Голландские художники семнадцатого века, такие, как Вермер и де Хох, напротив, рисуют мир, в котором общественное почти незаметно. Здесь все по-домашнему, интимно. Покой личного созерцания заменяет шум гражданских клятв и публичного насилия. Тот же обращенный в себя взгляд отличает работы французского художника восемнадцатого века Шардена. Частный выбор, личные привязанности, сопряженные с ними радости и печали выступают предметом живописи, бесконечно далекой от идеи гражданства.

Попробуем теперь вдребезги разбить оба этих (по-видимому, искусственно составленных) образа общественного и частного пространства на сотни мелких неправильных кусочков. Они похожи на элементы мозаики, но с одной только разницей. Когда мы говорим о демократии, в наших рассуждениях, хотя зачастую и бессознательно, присутствуют элементы обоих мозаик. Мы пытаемся соединить кусочки, которые не складываются и не могут сложиться в единый образ, потому что представляют собой осколки двух разных картин.

Наши интуитивные представления о демократии похожи на кусочки этих мозаик. Стремясь собрать какую-то одну из них, мы постоянно рискуем взять не тот элемент. В результате, обращаясь к идее демократии, мы пытаемся соединить существующие в нашем сознании несовместимые образы.

Как можно описать эти две мозаики, если они состоят из осколков языка? Назовем каждую из них традицией рассуждения или для краткости рассуждением. В таком случае лучшим обозначением для них будут те, что появились в восемнадцатом веке, когда обе традиции тесно сблизились друг с другом. В то время требование демократического правительства ассоциировалось с рассуждением о “классическом республиканизме” или “гражданстве”, тогда как требование демократического общества или равенства – с рассуждением о “гражданском обществе”. В восемнадцатом веке эти две традиции не только тесно сблизились, но и начали соприкасаться друг с другом. Возникшее между ними трение вызывает в уме другую аналогию – сравнение с тектоническими плитами земной коры, которые иногда сталкиваются друг с другом, вызывая ужасающие последствия. Потенциал соприкосновения этих [с.63] типов рассуждений о демократии не менее разрушителен. Заключенные в них два различных представления о равенстве нелегко объединить.

————

Описание задания:
Перепишите из отрывка о демократии часть текста дословно, начиная со слов «Попробуем теперь вдребезги» и далее до слов «сознании несовместимые образы.» включительно.

Записи:
————

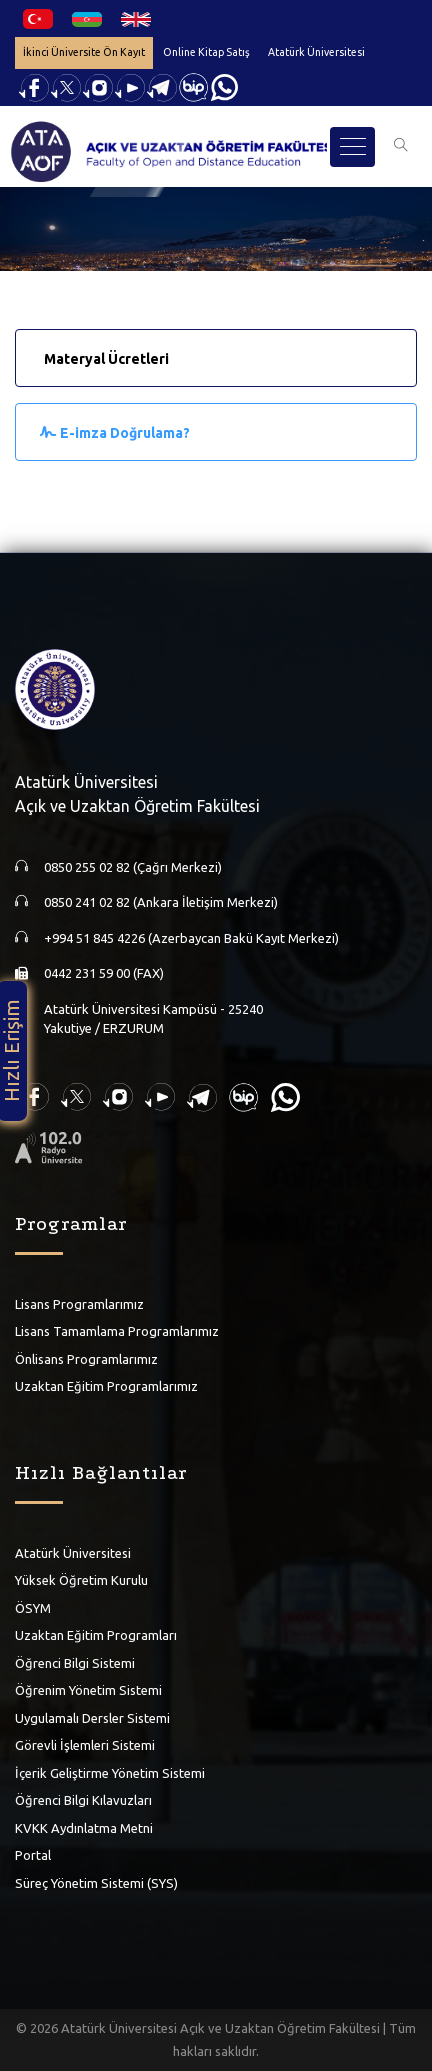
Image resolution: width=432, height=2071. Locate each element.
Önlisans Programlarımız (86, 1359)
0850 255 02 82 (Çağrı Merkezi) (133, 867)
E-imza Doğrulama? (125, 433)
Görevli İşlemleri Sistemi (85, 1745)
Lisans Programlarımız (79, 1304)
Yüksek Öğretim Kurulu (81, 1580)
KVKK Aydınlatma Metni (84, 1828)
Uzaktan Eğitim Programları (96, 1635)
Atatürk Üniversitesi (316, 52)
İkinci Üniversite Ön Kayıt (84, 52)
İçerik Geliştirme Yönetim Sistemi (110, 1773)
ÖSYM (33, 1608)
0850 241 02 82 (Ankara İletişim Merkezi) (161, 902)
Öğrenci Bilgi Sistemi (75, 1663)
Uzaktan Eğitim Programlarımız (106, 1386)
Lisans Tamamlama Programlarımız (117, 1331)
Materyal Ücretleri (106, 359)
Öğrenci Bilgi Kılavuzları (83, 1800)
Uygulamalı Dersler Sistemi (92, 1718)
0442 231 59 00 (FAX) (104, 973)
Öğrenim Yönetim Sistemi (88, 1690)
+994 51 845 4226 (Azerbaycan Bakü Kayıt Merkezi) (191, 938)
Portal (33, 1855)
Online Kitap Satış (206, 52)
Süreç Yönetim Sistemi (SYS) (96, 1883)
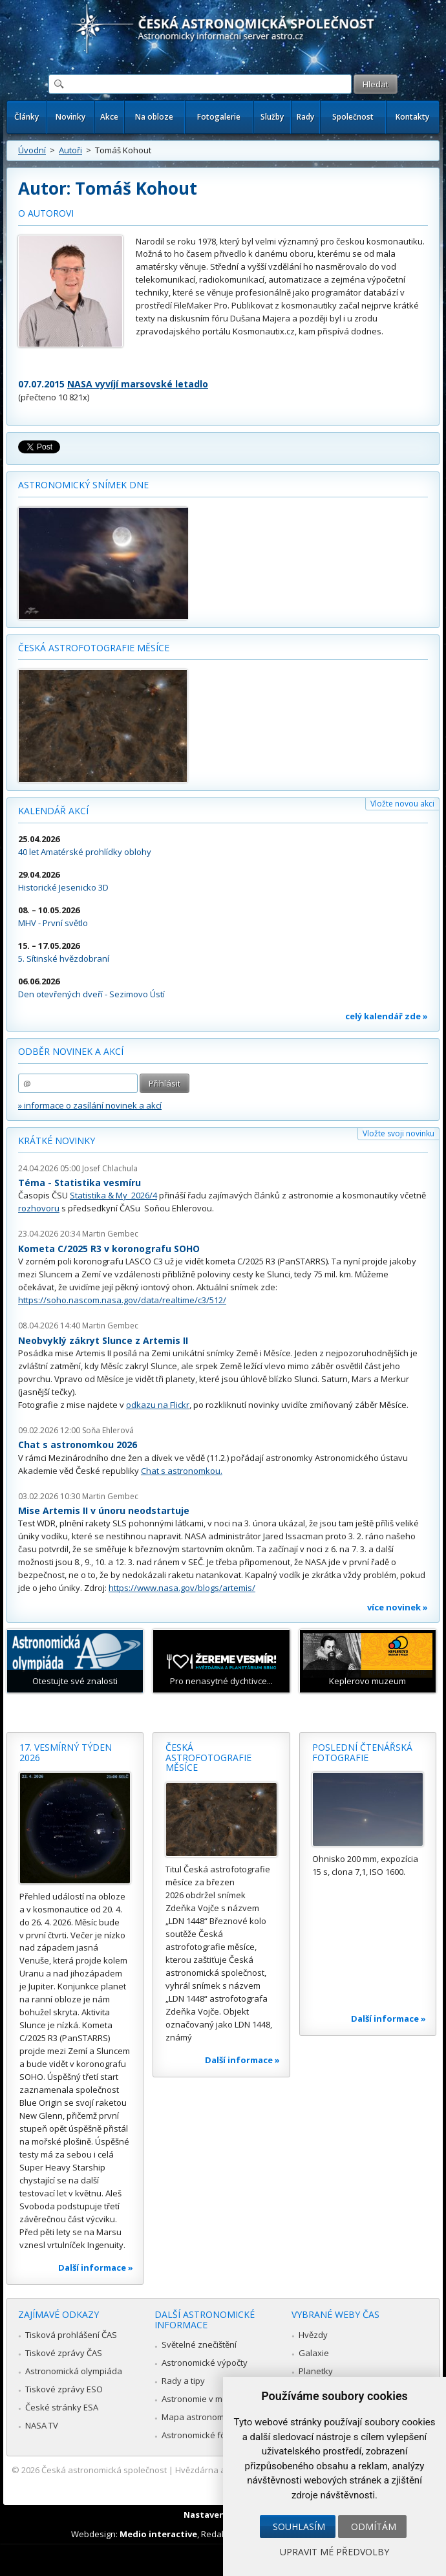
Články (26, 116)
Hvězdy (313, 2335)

————

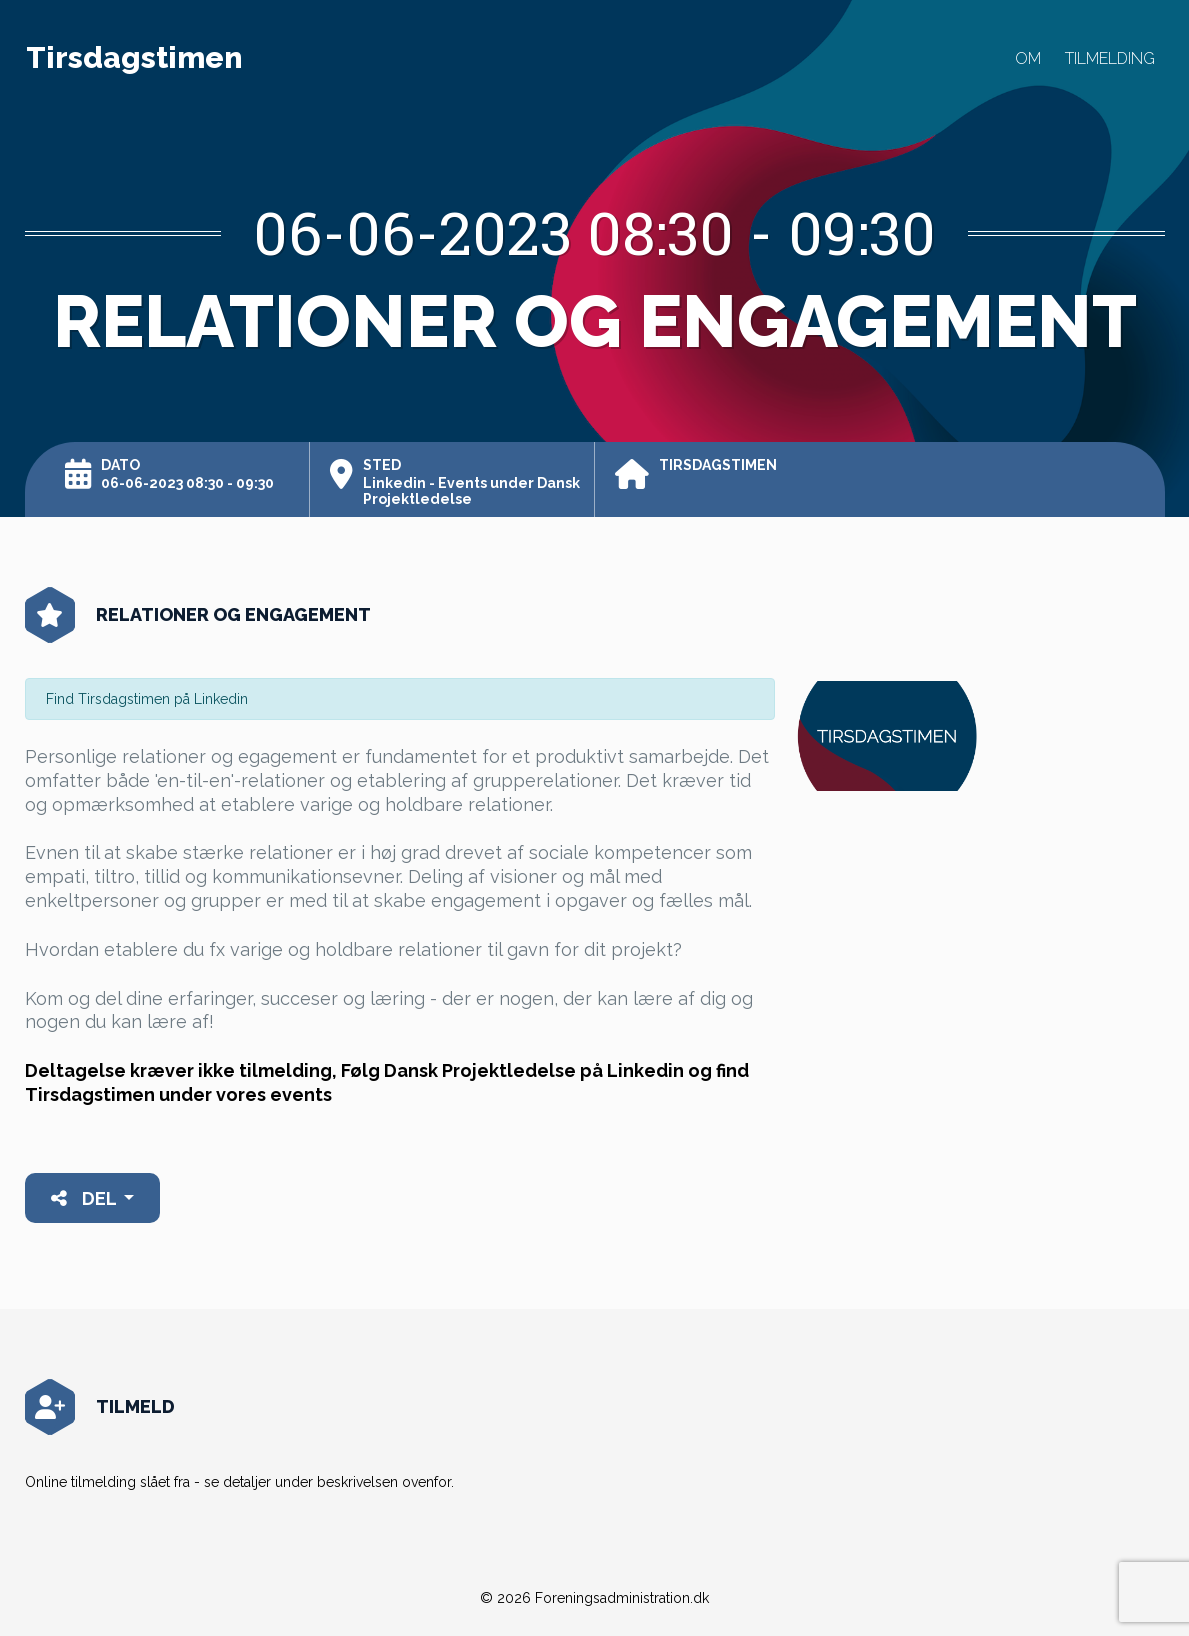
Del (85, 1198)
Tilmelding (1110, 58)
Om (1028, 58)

————

Полный ответ:
Попробуем теперь вдребезги разбить оба этих (по-видимому, искусственно составленных) образа общественного и частного пространства на сотни мелких неправильных кусочков. Они похожи на элементы мозаики, но с одной только разницей. Когда мы говорим о демократии, в наших рассуждениях, хотя зачастую и бессознательно, присутствуют элементы обоих мозаик. Мы пытаемся соединить кусочки, которые не складываются и не могут сложиться в единый образ, потому что представляют собой осколки двух разных картин.

Наши интуитивные представления о демократии похожи на кусочки этих мозаик. Стремясь собрать какую-то одну из них, мы постоянно рискуем взять не тот элемент. В результате, обращаясь к идее демократии, мы пытаемся соединить существующие в нашем сознании несовместимые образы.